TEİZM: Teizm ya da Tanrıcılık, en geniş tanımıyla en az bir tanrının var olduğu inancıdır. Daha kesin tanımıyla tanrının doğasını ve evrenle tanrı arasındaki ilişkiyi açıklayan; kişisel, mevcut ve aktif olarak evrenin kuruluş ve yönetiminden sorumlu bir Tanrı betimlemesi içeren, bu tanrının çeşitli yollarla din gönderdiğini savunan öğretidir. Bu yaklaşıma göre Tanrı dünya ve insanlar ile sürekli ilişki içerisindedir. Bu görüşleri benimseyenlere "teist" denir.
(kaynak: https://tr.wikipedia.org/wiki/Teizm)
DETERMİNİZM: Determinizm, belirlenircilik, gerekircilik veya belirlenimlilik evreninin işleyişinin, evrende gerçekleşen olayların çeşitli bilimsel yasalarla, örneğin fizik yasaları ile, belirlenmiş olduğunu ve bu belirlenmiş olayların gerçekleşmelerinin zorunlu olduğunu öne süren öğretidir. Yani öğretiye göre her şey belirlenmiştir ve değişmesi mümkün değildir. Bu görüş başta ahlak felsefesi olmak üzere felsefenin çeşitli dallarının uğraş ve çalışma alanına bir görüştür.
(kaynak: https://tr.wikipedia.org/wiki/Determinizm)

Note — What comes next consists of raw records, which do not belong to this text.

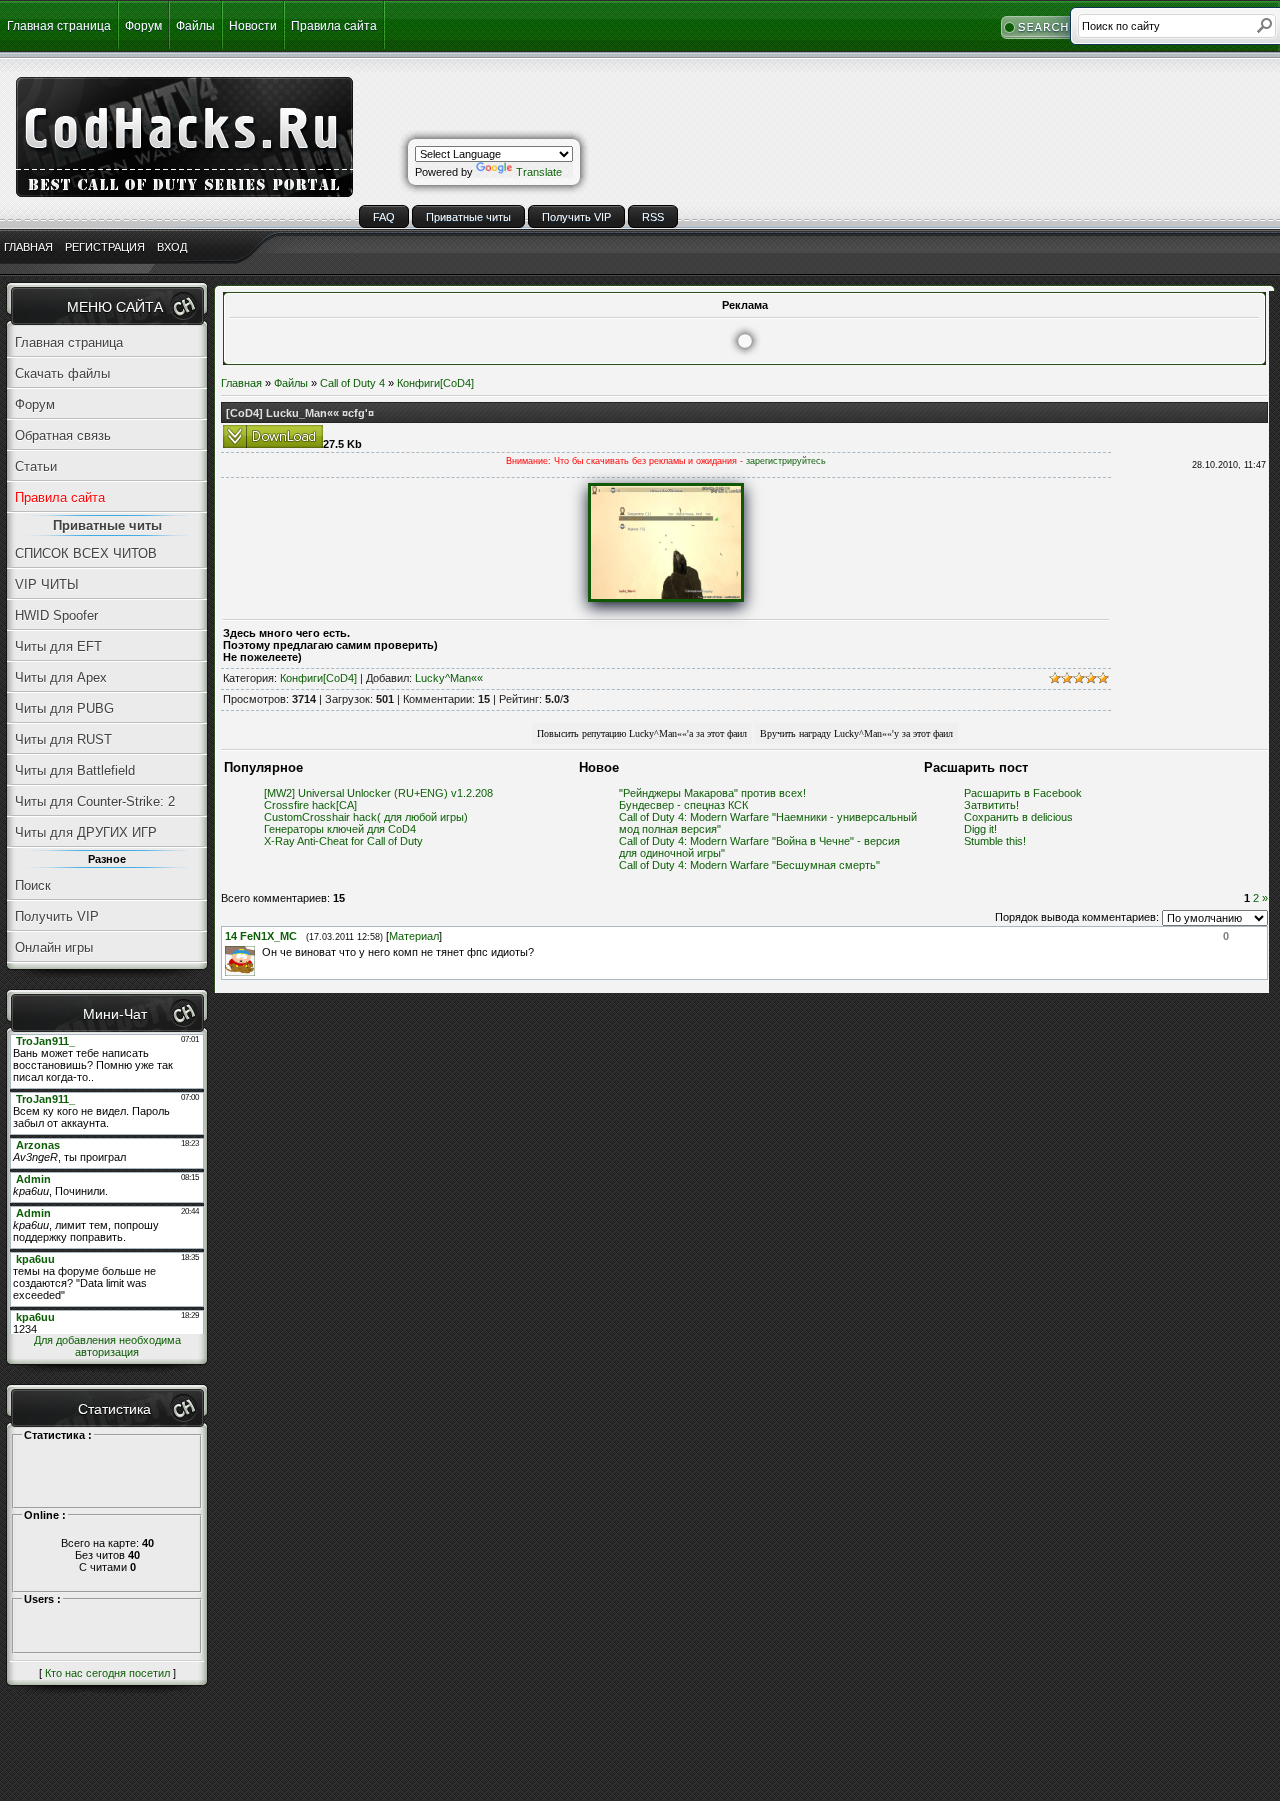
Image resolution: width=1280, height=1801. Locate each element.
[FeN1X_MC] (260, 952)
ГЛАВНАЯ (28, 247)
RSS (653, 217)
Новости (253, 26)
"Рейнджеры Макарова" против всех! (712, 793)
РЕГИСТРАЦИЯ (105, 247)
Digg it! (980, 829)
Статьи (36, 466)
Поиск (33, 885)
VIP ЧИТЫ (47, 584)
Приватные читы (468, 217)
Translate (539, 172)
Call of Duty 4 (352, 383)
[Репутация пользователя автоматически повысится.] (642, 732)
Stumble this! (995, 841)
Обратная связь (63, 435)
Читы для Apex (61, 677)
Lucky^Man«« (449, 678)
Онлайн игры (54, 947)
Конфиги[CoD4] (435, 383)
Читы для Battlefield (75, 770)
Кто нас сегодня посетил (107, 1673)
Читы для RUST (63, 739)
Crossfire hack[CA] (310, 805)
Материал (414, 936)
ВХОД (172, 247)
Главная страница (59, 26)
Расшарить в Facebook (1023, 793)
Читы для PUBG (64, 708)
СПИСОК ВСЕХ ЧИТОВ (86, 553)
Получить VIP (576, 217)
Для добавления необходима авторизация (107, 1346)
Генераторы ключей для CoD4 (340, 829)
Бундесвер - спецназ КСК (683, 805)
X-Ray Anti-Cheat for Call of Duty (343, 841)
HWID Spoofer (56, 615)
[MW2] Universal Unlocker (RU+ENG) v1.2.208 (378, 793)
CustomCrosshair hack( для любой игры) (366, 817)
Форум (143, 26)
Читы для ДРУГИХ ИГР (86, 832)
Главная (241, 383)
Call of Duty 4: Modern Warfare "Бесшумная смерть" (749, 865)
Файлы (195, 26)
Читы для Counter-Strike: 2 (95, 801)
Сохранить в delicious (1018, 817)
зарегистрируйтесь (786, 461)
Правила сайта (334, 26)
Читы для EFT (58, 646)
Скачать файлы (62, 373)
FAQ (384, 217)
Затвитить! (991, 805)
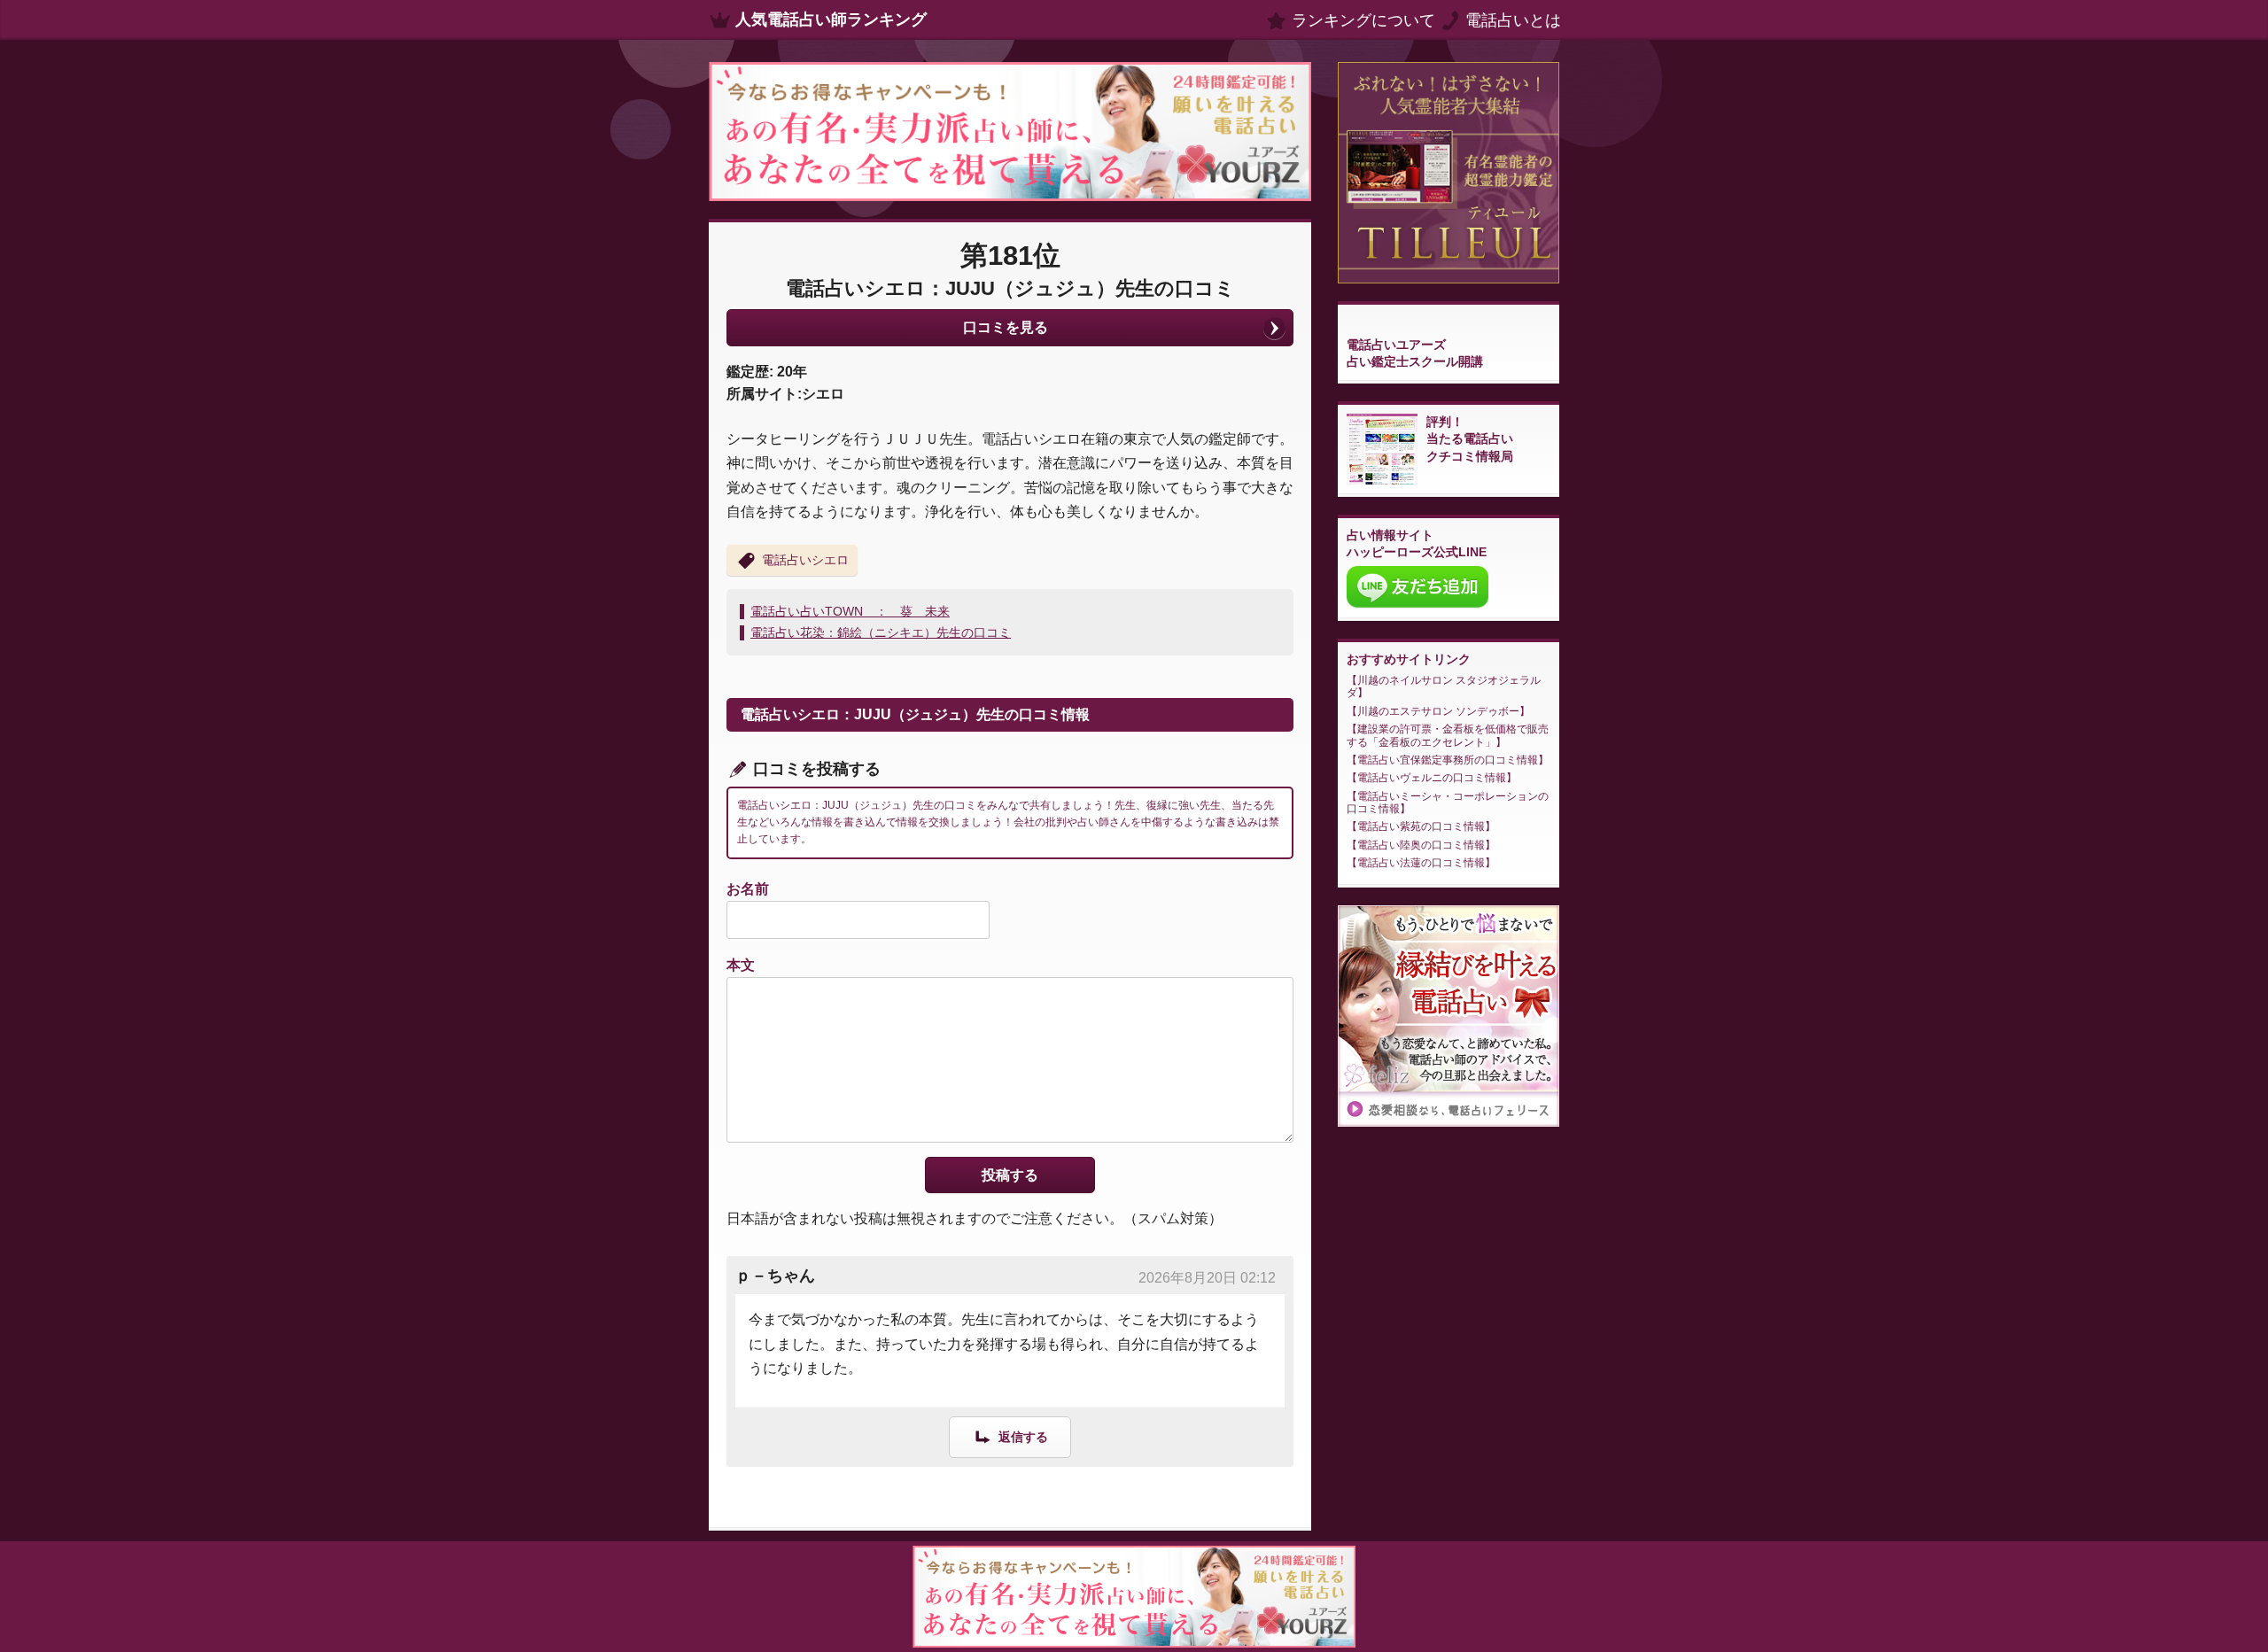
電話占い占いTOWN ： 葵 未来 (850, 611)
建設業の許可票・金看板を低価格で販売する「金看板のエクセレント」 (1448, 735)
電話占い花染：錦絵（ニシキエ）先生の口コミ (880, 632)
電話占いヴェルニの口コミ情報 (1431, 778)
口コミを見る (1005, 327)
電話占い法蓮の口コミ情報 (1421, 863)
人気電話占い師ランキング (831, 19)
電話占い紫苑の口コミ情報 (1421, 826)
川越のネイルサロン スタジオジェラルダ (1444, 686)
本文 (740, 965)
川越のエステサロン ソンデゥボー (1438, 711)
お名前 (747, 888)
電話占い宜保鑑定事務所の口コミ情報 (1447, 760)
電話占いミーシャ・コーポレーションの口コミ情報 (1448, 802)
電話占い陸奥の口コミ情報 (1421, 845)
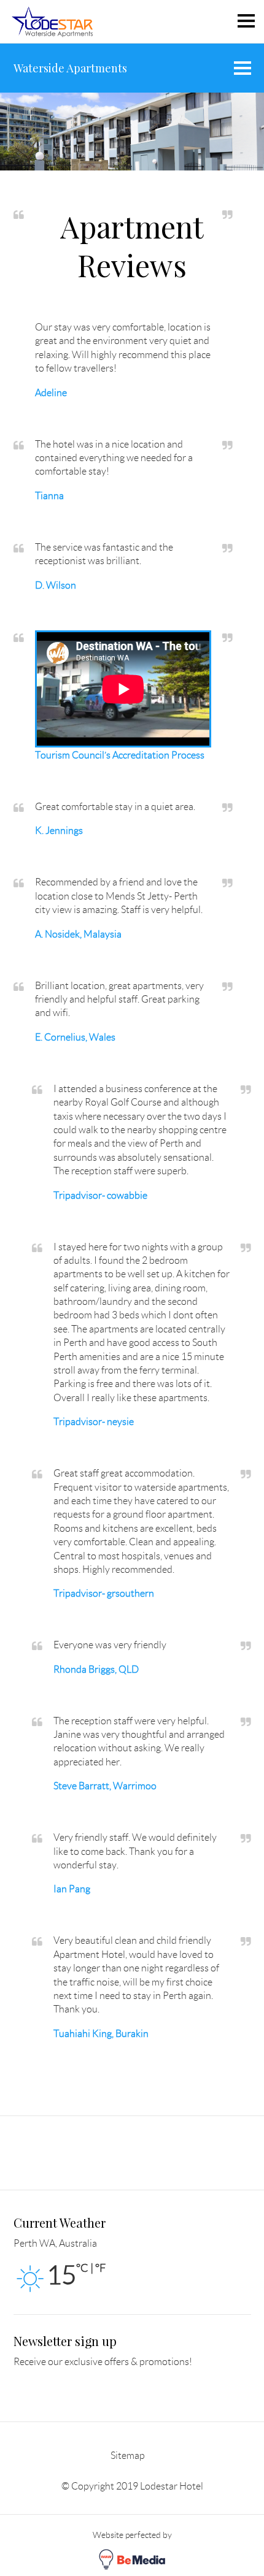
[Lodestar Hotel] (52, 21)
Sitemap (128, 2455)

Peki gerçekte evren bu şekilde daha önceden karar verilmiş bir sistemler topluğu içerisinde mükemmel şekilde çarklarını döndürüyor mu yoksa evrendeki her şey yavaş yavaş değişerek ve evrimleşerek mi bugünkü halini aldı?
İlk önce fizik kurallarını ele alalım. Fizik kuralları teistlerin iddia ettiği gibi mükemmel çalışıyorlar mı?
Einstein’ın izafiyet teorisinin değindiği ana konulardan biri şudur: “Eylemsiz referans sistemlerinde bütün fizik kuralları aynıdır.”
Eylemsizliğin ne olduğunu bilmeyen arkadaşlarımız için şuraya bir tanım daha koyalım.
EYLEMSİZLİK: Eylemsizlik cisimlerin hareket durumlarını koruma eğilimleridir. Burada "hareket durumu" ile anlatılmak istenen, cismin diğer bir cisme göre sabit hızla hareket etmesi veya durağan halde bulunmasıdır. Maddeler için ortak özelliktir. Newton tarafından 1. hareket yasası olarak ifade edilmiştir. Bu yasa, bir cisim üzerine etkiyen dış kuvvetlerin bileşkesi (net kuvvet) sıfır olduğu zaman cismin hareket durumunun değişmeyeceğini söyler.
(kaynak: https://tr.wikipedia.org/wiki/Eylemsizlik)
Yani Teistlerin söylediğine göre bütün evren eylemsizlik içerisindedir. Ancak bu ne kadar doğru?
Yer çekimi-kütle çekimi diye adlandırdığımız kuvvetin etki alanı sonsuzdur. Yani evrenin bir ucuna koyduğunuz en küçük kütleli varlık evrenin herhangi bir noktasında bulunan diğer bir kütleyi etkiler ve kendine doğru çeker. Bizim evrenimiz ise devasa oluşumlarla doludur ve sürekli hareket etmektedir.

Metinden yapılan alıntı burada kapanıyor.